"Now, it’s over. Tsukiji Market, as it was, no longer exists. It was closed on October 6 and demolition officially began soon after, to make way for the most pedestrian of eminent domain insults: a parking lot for visitors of the 2020 Olympics in Tokyo. Yes, the outer market is still there, and you can still eat sushi and buy trinkets from the remaining tourist-friendly vendors. Certainly the neighborhood of Tsukiji (which the market was named after) remains, although it’s unclear how it will fare now that its main attraction is gone. And yes, a new market called Toyosu, in a different neighborhood, has replaced it. But Tsukiji is gone, and in a sad way, so is the magic."A screen-shot of a photo from the article maybe gives a hint why the market didn't want random strangers wandering around in the sales and auctioning areas of the market:
As the photo indicates, the legendary market was best-known for the huge tuna, which sometimes sold at auction there in the millions of dollars. A lot of controversy exists about overfishing of huge tuna, which I discussed a bit in my very recent review of Kurlansky's book Salt (blog post from earlier this week here: Tuna and Salt). The article about the market caught my eye especially because I had just been thinking about it when reading and writing about tuna. Books and articles about this famous market have fascinated me for a long time; in particular, I've also read the book Tsukiji: The Fish Market at the Center of the World by Theodore Bestor -- a classic study of the Tokyo fish market, which was published in 2004.

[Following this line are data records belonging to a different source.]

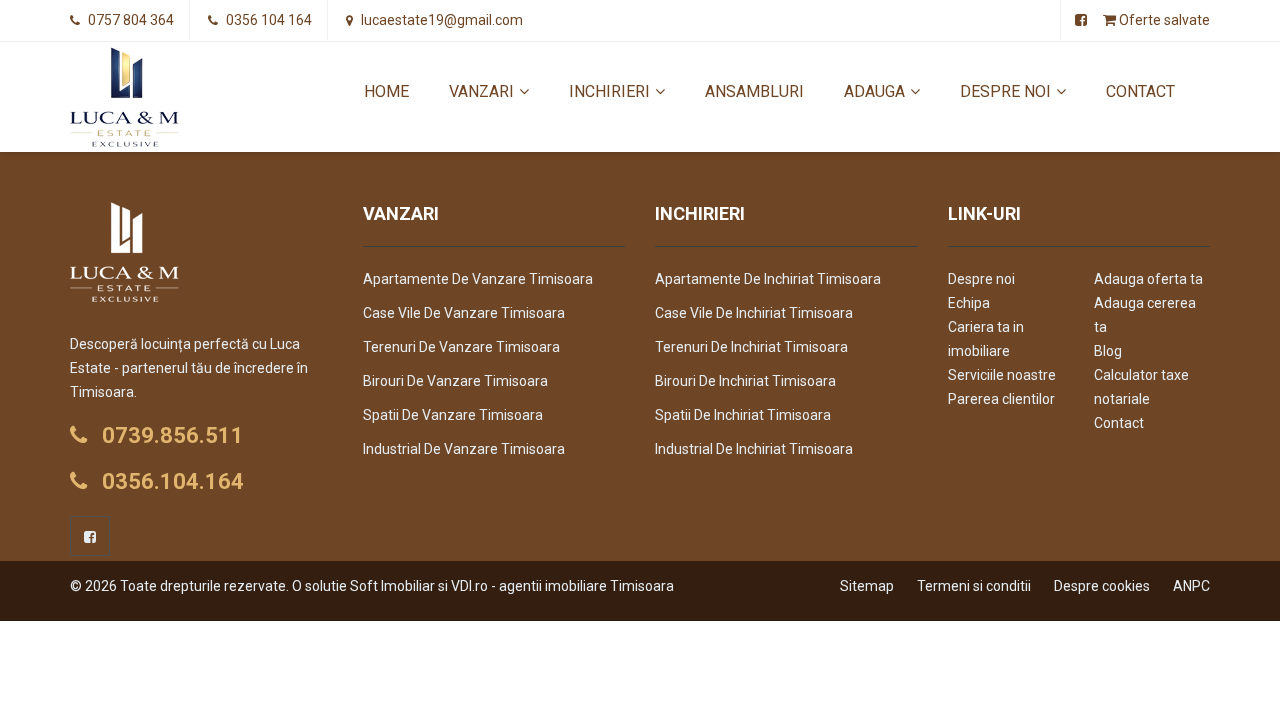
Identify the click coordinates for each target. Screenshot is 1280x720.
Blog (1108, 351)
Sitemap (867, 586)
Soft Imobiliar (392, 586)
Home (386, 91)
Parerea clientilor (1001, 399)
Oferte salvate (1163, 20)
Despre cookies (1102, 586)
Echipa (969, 303)
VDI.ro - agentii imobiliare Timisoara (562, 586)
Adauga (874, 91)
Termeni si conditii (974, 586)
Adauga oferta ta (1148, 279)
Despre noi (1005, 91)
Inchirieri (609, 91)
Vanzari (481, 91)
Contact (1140, 91)
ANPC (1191, 586)
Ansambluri (754, 91)
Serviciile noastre (1002, 375)
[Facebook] (90, 536)
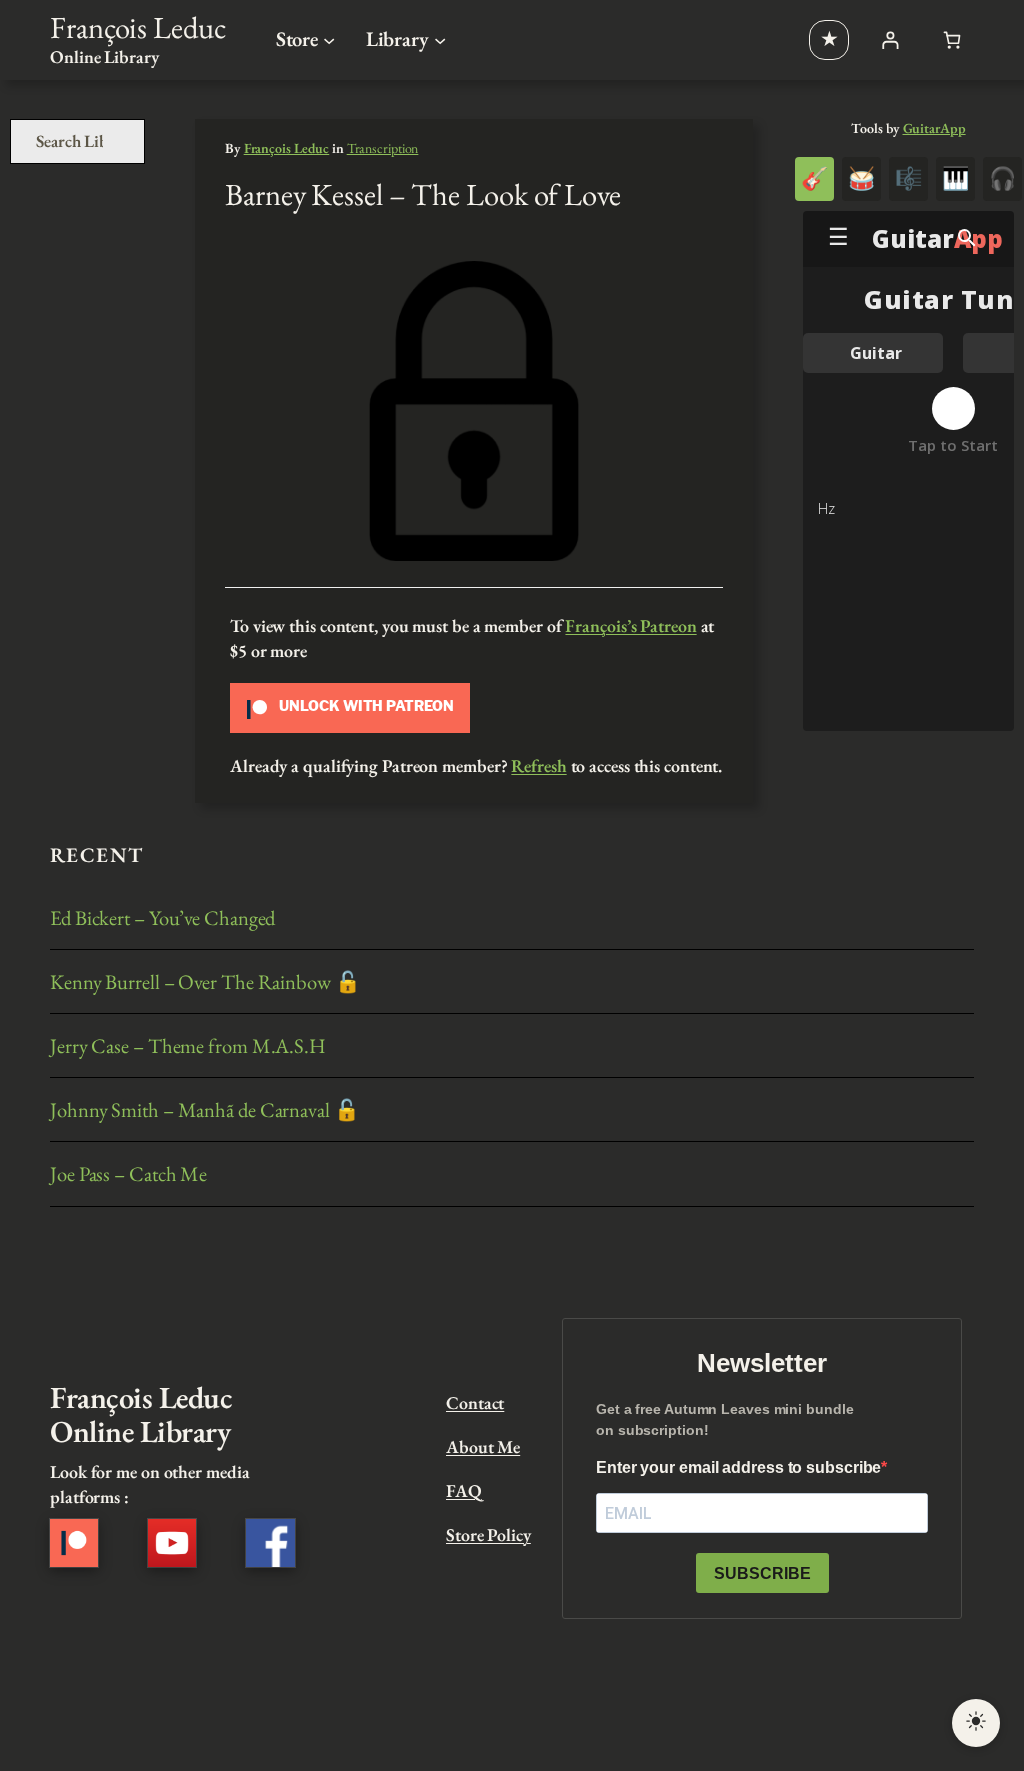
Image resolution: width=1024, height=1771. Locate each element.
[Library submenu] (440, 40)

Taste -- the interesting online magazine where the Tsukiji article appeared -- is written "for people who love to cook at home and enjoy reading about approachable recipes, popular and emerging ingredients, and stories reported from the frontlines of today’s quickly moving food culture." I've been reading Taste often recently and find it very appealing. I was wondering how it was funded, as it doesn't seem to run any advertising, and found this line at the bottom of the pages:
TASTE, A DIVISION OF PENGUIN RANDOM HOUSE LLC.